1. First, the default parameter values are set. Some of them are None, since they are mandatory.
2. Then, the input arguments are read.
3. After having the input arguments, all the parameters that can be set, are set.
4. The function that reads the input file is run, and with it's result, the raster is created. Note that the geotransform is defined from the input file if no one is set by the user.

And the result is something like this when opened with QGis or any GIS:

The points are not coloured, but are the ones in the original file.
The whole code comes in the example file, with all the data you need to run the example.
To generate the picture above, the command is:
 python invdistgis.py -zfield value points.shp out.tiff

What's next

The original gdal_grid implements more interpolation methods (nearest value, and average). Doing the same in the script is as easy as adding other functions to use instead of pointValue.
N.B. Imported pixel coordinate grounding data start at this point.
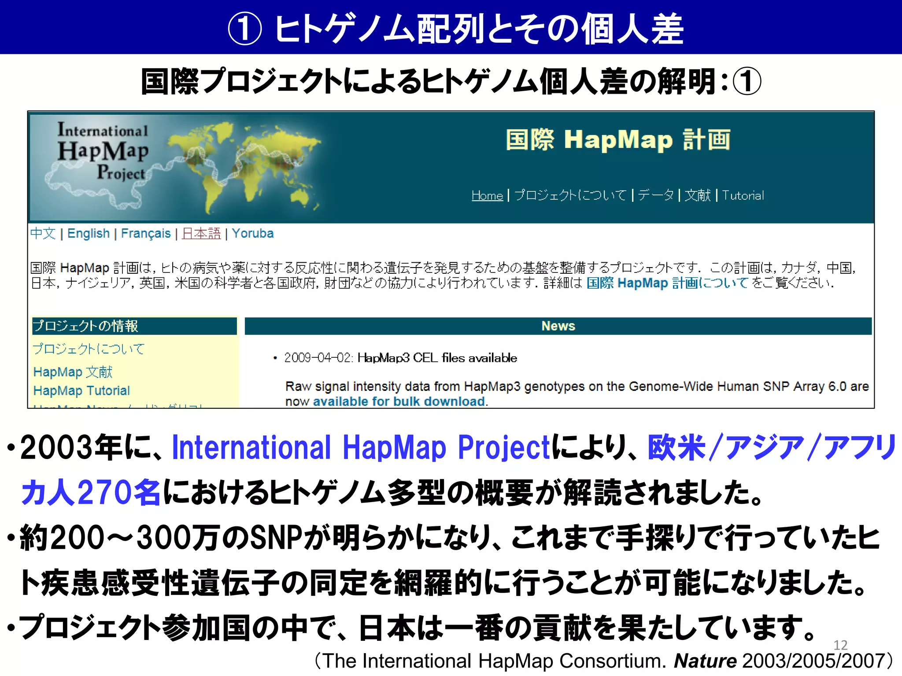Open the HapMap Tutorial sidebar link

[x=81, y=390]
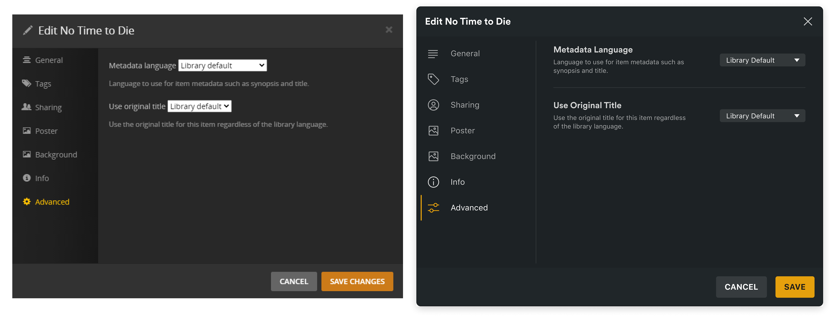This screenshot has width=829, height=317.
Task: Open old Metadata language Library default dropdown
Action: pyautogui.click(x=222, y=66)
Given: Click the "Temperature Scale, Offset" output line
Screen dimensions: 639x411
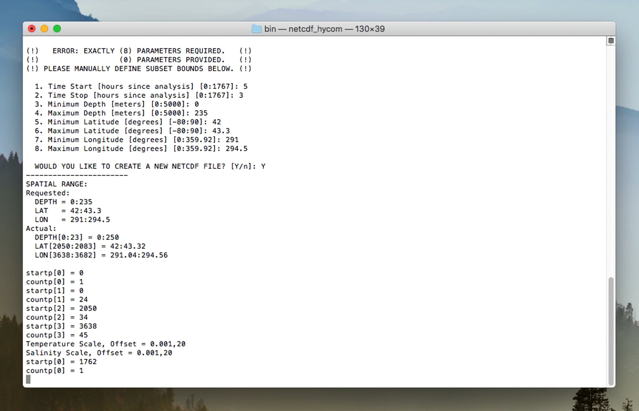Looking at the screenshot, I should coord(105,344).
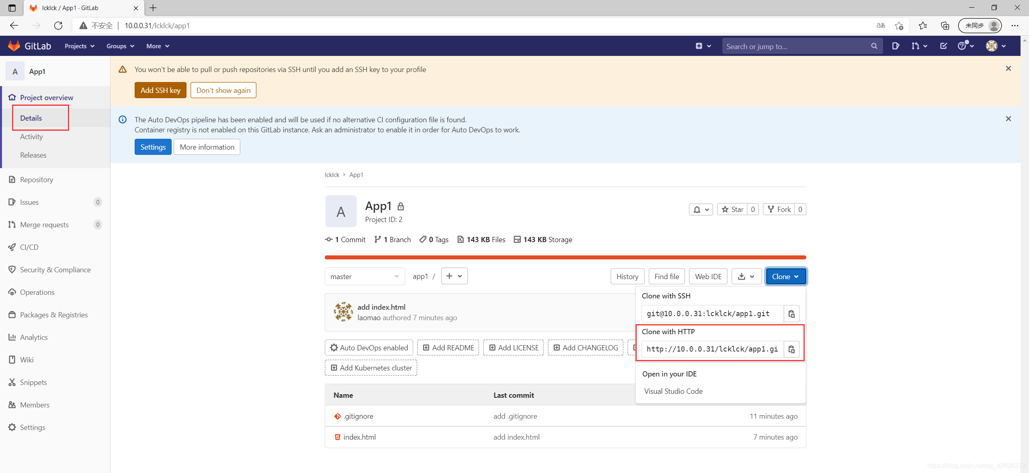Open the Groups menu in navbar

click(x=120, y=46)
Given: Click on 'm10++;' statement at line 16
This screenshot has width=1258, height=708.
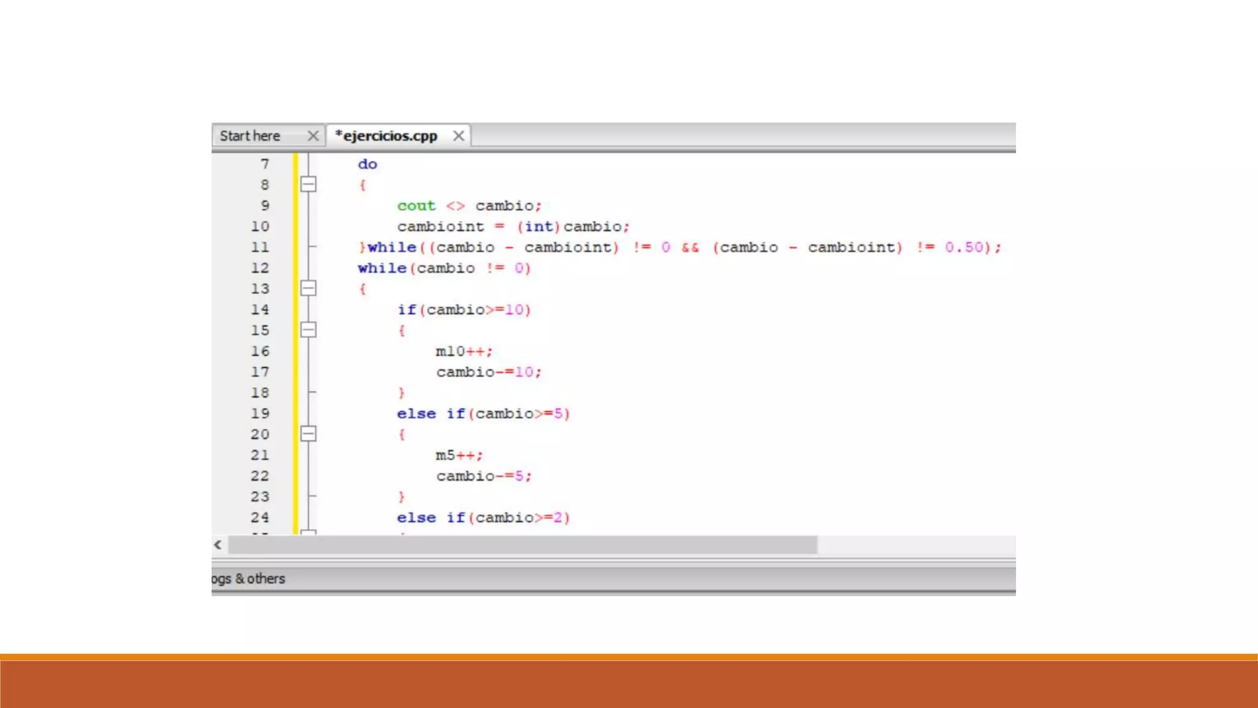Looking at the screenshot, I should click(x=464, y=352).

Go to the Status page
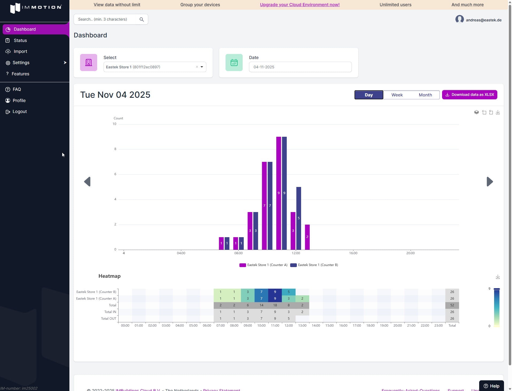pos(20,40)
Also, in the original program, an ellipse can be set to search only in some area around each pixel. This would be a little more difficult do implement, but is easy to find it in the gdal source code in a file called gdalgrid.cpp. I've put it in the example data.

As you can see, implementing this kind of stuff in python is not as difficult as it may seem at the beginning.